Storing and managing logs is one of the important activities in software companies. Because using logs you can find root causes of multiple things like bugs, downtime, cyber attack, etc. Different cloud providers have their own managed logging and monitoring systems like AWS have cloud-watch, cloud-trail, etc and Azure has application insight. But suppose you have hundreds of microservices inside the Kubernetes cluster and you want easy to use, easy to set up logging system which will work exactly the same for all micro-services. You can use fluentd but in this article, I will show you how to use Event hub and Azure Data Explorer to collect and access logs in Azure.
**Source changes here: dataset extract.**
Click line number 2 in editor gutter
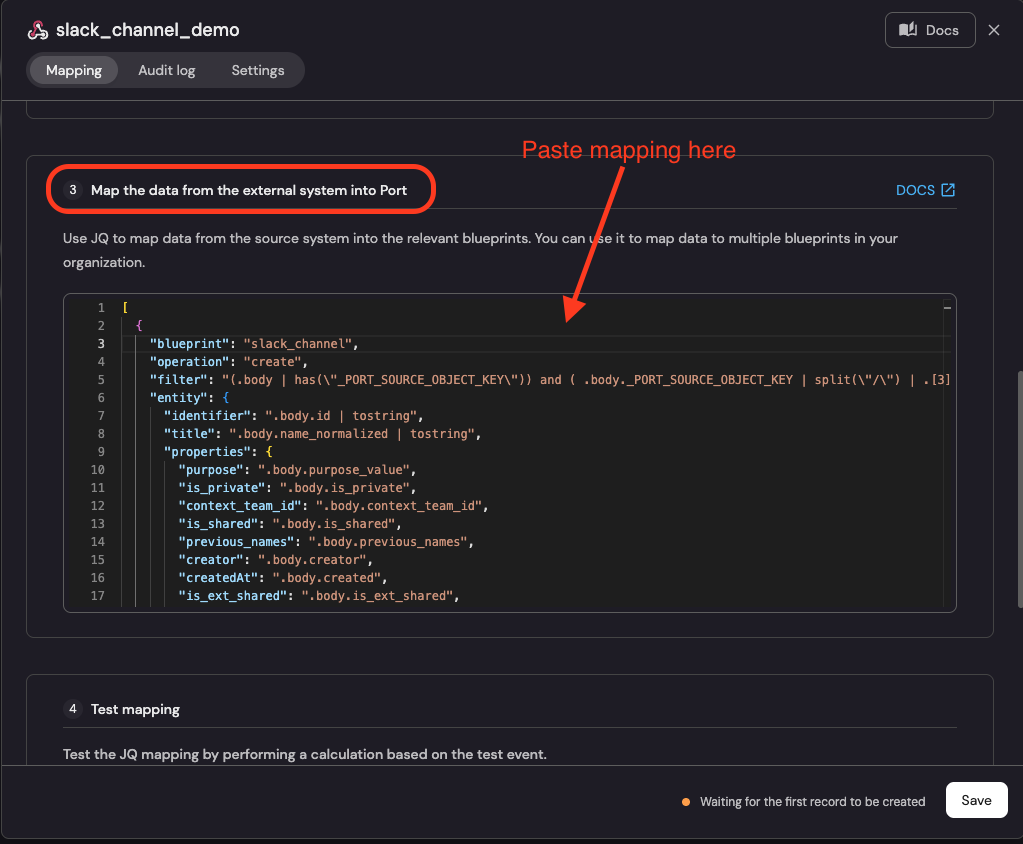The image size is (1023, 844). 100,326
As you can see in the feature image, your application which can be deployed in whether app service, Azure Kubernetes Service, or Virtual Machine will push logs to the Event hub and then Azure data explorer will do storing and querying job for you. In this article, I will run my simple flask application locally and it will push logs to the event hub which we access using azure data explorer.
Plan of action,
- Create infrastructure using terraform
- Writing a small flask web app
- checking logs in ADX
You can find all code used in this article at https://github.com/lets-learn-it/terraform-learning/tree/azure/06-eh-adx-logging
Creating Infrastructure
I am using terraform version Terraform v1.0.11
Add Azure provider and make sure to use the version of azurem > "2.88.1" because we are using $Default
in azurerm_kusto_eventhub_data_connection
terraform {
required_providers {
azurerm = {
source = "hashicorp/azurerm"
version = "2.88.1"
}
}
}
provider "azurerm" {
features {}
}
Now create one resource group in which all our resources will reside. Like below
resource "azurerm_resource_group" "logs_rg" {
name = var.resource_group
location = "East US"
}
Now create an event hub namespace and event hub in that namespace. We will use the default consumer group for this example.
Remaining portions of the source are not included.